It took me just a few days to read the book "Why We Love Dogs, Eat Pigs, and Wear Cows" by Melanie Joy, Ph.D. And that was in between everything else that I had on my plate that needed to be done. But I could not put this book down, seriously!
The book focuses on the psychological aspect of people eating animals, which Dr. Joy has coined "carnism." She then goes on to explain why it is that people can love some animals and eat others and how we live in a society that purposely protects people from knowing what really goes on with the entire "meat" industry.
There were a couple of things that I was particularly intrigued by, such as when she discussed the "food chain" that people always use as justification for eating animals. She points out that while humans put themselves at the top, a chain doesn't actually have a top! And if it did, carnivores would be at the top, not omnivores.
She also said something on page 106 that really resonated with me, when she was talking about vegetarians. She said that "They must live in a world where they are constantly bombarded by imagery and attitudes that offend their deepest sensibilities."

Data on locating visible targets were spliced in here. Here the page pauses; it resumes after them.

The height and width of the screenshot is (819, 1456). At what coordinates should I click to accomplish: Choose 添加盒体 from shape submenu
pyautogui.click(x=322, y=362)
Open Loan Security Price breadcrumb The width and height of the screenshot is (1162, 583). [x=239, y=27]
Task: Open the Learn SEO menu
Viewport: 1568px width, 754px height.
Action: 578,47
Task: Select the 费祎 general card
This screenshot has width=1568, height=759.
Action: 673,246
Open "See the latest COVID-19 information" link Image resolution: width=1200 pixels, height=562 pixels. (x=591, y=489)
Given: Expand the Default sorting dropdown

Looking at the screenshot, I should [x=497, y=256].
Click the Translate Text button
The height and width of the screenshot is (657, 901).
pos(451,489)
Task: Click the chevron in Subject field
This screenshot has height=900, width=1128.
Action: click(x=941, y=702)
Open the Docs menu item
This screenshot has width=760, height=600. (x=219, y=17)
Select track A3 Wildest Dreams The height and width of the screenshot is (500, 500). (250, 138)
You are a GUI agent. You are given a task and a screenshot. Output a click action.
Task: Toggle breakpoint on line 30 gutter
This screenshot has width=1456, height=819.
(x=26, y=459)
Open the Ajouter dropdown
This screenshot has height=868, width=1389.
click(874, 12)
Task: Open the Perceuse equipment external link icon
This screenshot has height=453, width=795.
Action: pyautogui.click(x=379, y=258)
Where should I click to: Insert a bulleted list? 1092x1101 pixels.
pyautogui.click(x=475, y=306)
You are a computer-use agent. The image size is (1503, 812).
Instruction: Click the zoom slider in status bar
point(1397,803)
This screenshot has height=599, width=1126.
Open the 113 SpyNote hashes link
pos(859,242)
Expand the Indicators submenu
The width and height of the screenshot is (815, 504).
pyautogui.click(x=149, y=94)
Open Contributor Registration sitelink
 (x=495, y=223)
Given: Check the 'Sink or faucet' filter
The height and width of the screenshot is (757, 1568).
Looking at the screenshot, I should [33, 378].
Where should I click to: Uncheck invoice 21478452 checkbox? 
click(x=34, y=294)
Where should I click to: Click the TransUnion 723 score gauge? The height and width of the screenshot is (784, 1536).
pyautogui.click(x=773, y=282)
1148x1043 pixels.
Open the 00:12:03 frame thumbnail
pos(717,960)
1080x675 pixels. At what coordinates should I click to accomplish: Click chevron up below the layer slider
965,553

I also appreciated how on page 150 she discussed taking sides. Because animals rights really is about taking sides. Either you are against animal cruelty and will choose to stand up for what what is right, or you will turn away from it, even when you know something is wrong.
My only one criticism of the book is that in the end she encourages people to stop eating animals, and I think she should have left it at that. But she didn't, she also goes on to say that even reducing the amount of animals they eat is a good thing.
While in and of it self that is true, I think she made such a powerful message against eating them that her saying that was counterproductive to what the whole book and message was about. I think the masses who read this may just decrease their animal consumption, still choosing to shield themselves from the realities of carnism, rather than take her powerful message and go all the way. It's like she gave them an out at the end, or softened the blow, rather than hitting home the message of no longer participating in such a system.
If someone reads the book and comes to the conclusion that there is a problem with carnism, then just reducing animal consumption is not actually addressing the problem.
Overall, this book is a great read! If you haven't read it yet I highly recommend you do. Two thumbs way up!